Non è il caso, però, di cadere nella “trappola” dei paragoni “nostalgici”, per loro stessa natura ingannevoli e spesso ingenerosi … l’unica operazione sensata da intraprendere è godersi, senza troppe fisime, gli orizzonti sconfinati e spigliati della
title-track, il graffio di “Knock, knock never stop”, con le sue suggestive vibrazioni di marca The Who, o ancora l’
anthemica fisicità di “Rollin' over”, una sorta di Aerosmith
meets Chickenfoot di notevole efficacia.
Con Kelly Keagy al microfono, tocca alla deliziosa ballata Bad Company-
esque “Don't live here anymore” e alla languida “Only for you only” affascinare irrimediabilmente gli animi sensibili, pronti ad accogliere con grande soddisfazione pure la linea armonica accattivante di “I'm coming home”, mentre alla
verve levigata di “X generation”, “Hang over” (è ancora il
Bombardiere di Boston – con il quale Blades ha direttamente collaborato, peraltro - ad offrire un plausibile riferimento, assieme a “certi”
Dannati Americani) e dell’ombrosa “St.

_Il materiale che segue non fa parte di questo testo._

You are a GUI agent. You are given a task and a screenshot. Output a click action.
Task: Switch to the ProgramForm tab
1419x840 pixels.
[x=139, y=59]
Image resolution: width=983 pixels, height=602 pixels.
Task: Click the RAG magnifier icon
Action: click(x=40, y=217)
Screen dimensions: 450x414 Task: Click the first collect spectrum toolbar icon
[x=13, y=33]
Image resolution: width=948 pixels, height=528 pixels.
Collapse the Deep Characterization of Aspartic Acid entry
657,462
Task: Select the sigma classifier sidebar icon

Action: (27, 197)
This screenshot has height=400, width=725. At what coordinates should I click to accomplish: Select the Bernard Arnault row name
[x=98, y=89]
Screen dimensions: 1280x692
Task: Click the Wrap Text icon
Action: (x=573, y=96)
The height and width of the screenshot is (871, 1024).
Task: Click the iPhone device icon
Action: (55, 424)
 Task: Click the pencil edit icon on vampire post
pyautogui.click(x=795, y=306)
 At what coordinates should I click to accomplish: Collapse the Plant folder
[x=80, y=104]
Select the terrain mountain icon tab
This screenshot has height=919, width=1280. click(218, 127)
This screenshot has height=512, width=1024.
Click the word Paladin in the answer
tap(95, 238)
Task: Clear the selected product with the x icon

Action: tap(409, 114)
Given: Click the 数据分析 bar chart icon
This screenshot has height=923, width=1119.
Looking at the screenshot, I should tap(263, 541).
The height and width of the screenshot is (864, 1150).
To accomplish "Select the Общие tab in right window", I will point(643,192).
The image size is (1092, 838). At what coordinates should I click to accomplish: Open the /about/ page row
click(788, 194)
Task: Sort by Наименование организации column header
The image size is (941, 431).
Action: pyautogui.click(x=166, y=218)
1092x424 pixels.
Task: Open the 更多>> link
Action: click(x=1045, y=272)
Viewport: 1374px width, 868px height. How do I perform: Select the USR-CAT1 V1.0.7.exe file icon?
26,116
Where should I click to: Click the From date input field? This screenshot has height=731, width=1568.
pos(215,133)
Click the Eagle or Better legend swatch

Bartholomew” (il
refrain, nondimeno, è una vera
chic-eria …) è affidato il compito di scuotere i sensi dei
melomani con pertinenti iniezioni di virile intensità sonica.
Dacché si tratta di un albo da gustare dal primo all’ultimo solco, altri sontuosi palpiti emotivi li riservano “Brothers”, sapiente digressione nell’aristocratico verbo Beatles-
iano (alla maniera dei migliori Shaw-Blades) e “L.A. no name” una contesa acustica tra Gillis e Hoekstra priva di sconfitti (forse solo l’
ego di qualche aspirante
shredder …) ed ennesima testimonianza di una suprema simbiosi tecnico-espressiva.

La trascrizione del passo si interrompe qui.